Нам курс высшей математики читал Анатолий Александрович Шнейдер, который был нашим любимцем (как, впрочем, и многие другие преподаватели), пользовавшимся почтительным уважением. Читал строго, педантично, но материал в его изложении легко усваивался. Трудно было на первой сессии - ведь в школе мы готовились к каждому уроку, могли вызвать к доске в любой день, держали «форму», а тут лекции да лекции, изредка практические занятия. Отсутствие «жёсткого» контроля над усвоением материала как-то расслабляло. Шнейдер уважал принцип. Так, например, с нами учился на первом семестре Сёма Маримонт, который на вступительных экзаменах недобрал одного балла и был принят «условно», до результатов первой сессии. И вот это самое «расслабление» подвело - Шнейдер поставил ему «неуд» и, сколько мы не просили его «натянуть» тройку, не согласился, хотя мы его упрашивали. Сёму, конечно, отчислили, но нашего уважения Шнейдер не потерял.

Научным интересом Анатолия Александровича была теория функций комплексных переменных и конформные отображения. Помню, он читал факультативный курс по этой теории и я, вместе с Юрой Скоповым, нашим «математиком», знания которого мы «эксплуатировали» во время подготовки к сессиям, посещали этот курс - Юра по своей склонности к математике, а я больше из почтения к Шнейдеру.
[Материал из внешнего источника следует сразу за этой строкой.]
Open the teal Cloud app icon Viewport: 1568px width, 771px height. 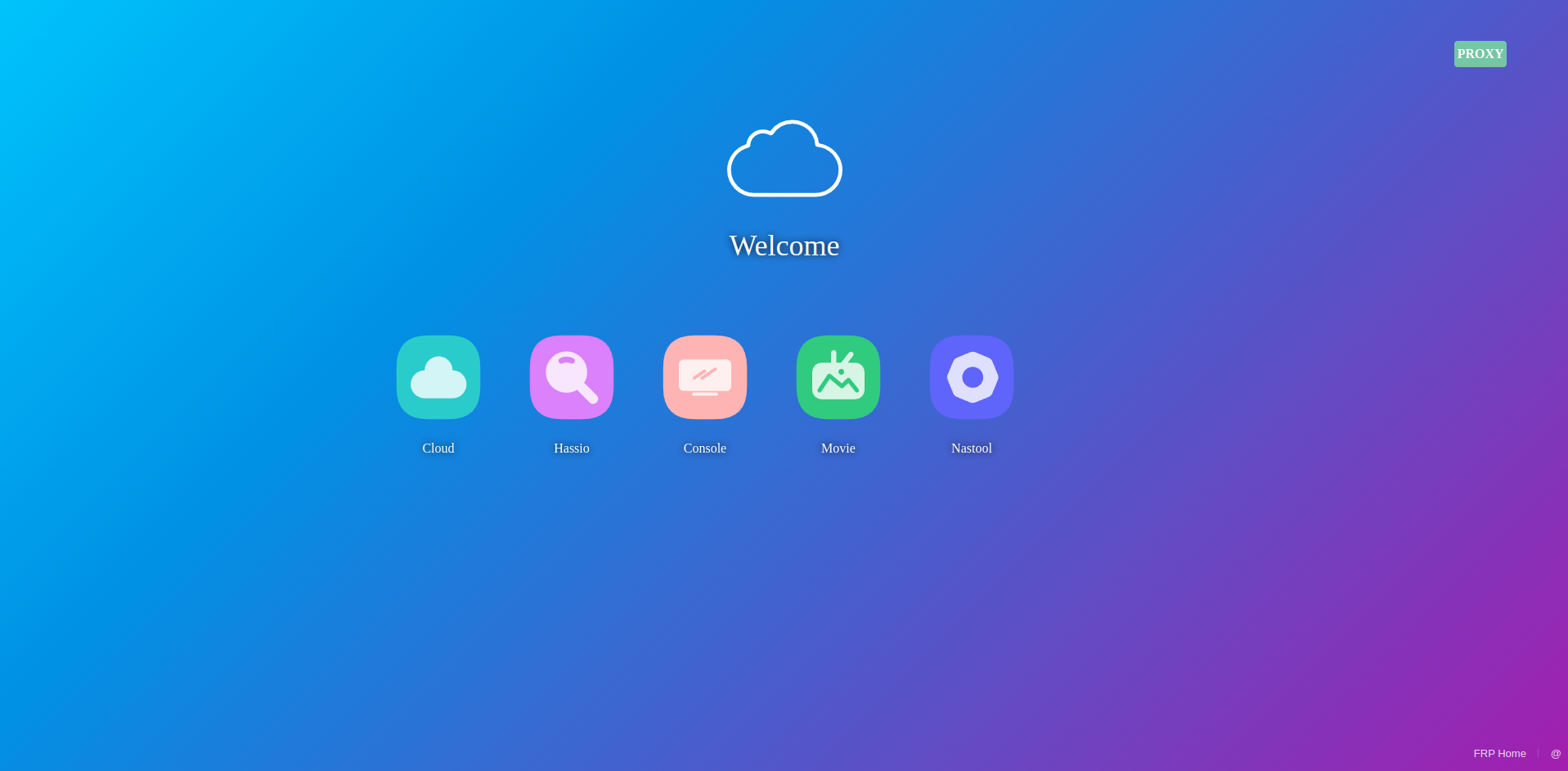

Нам, геофизикам, читался чуть ли не университетский курс - четыре семестра - потому что вся геофизическая практика основана на выводах математических теорем, и позже, когда я стал программистом и работал на ту же геофизику, моей настольной книгой были справочники по математике и численным методам.

Шнейдер уехал из Грозного вскоре после того, как мы защитили диплом. Уехал в Волгоград, на родину своей жены. Каждый год, будучи старшеклассником и студентом и несколько лет уже работая, я прилетал и приплывал теплоходом по Волге от Астрахани (или трое суток от Ростова по Волго-Донскому каналу) в Волгоград к бабушке и дяде, маминой маме и её младшему брату. И однажды встретился с Анатолием Александровичем на улице Ленина около аллеи Героев. Он преподавал в политехническом институте и, думаю, был так же уважаем и любим волгоградскими студентами, как и нами. Не знаю, узнал он меня или нет, но я остановил его и мы несколько минут поговорили. Он спрашивал, чем я занимаюсь, почему в Волгограде - ну, простые «светские» вопросы в такой ситуации. Прощаясь, он спросил: «А в Грозном так же подванивает?».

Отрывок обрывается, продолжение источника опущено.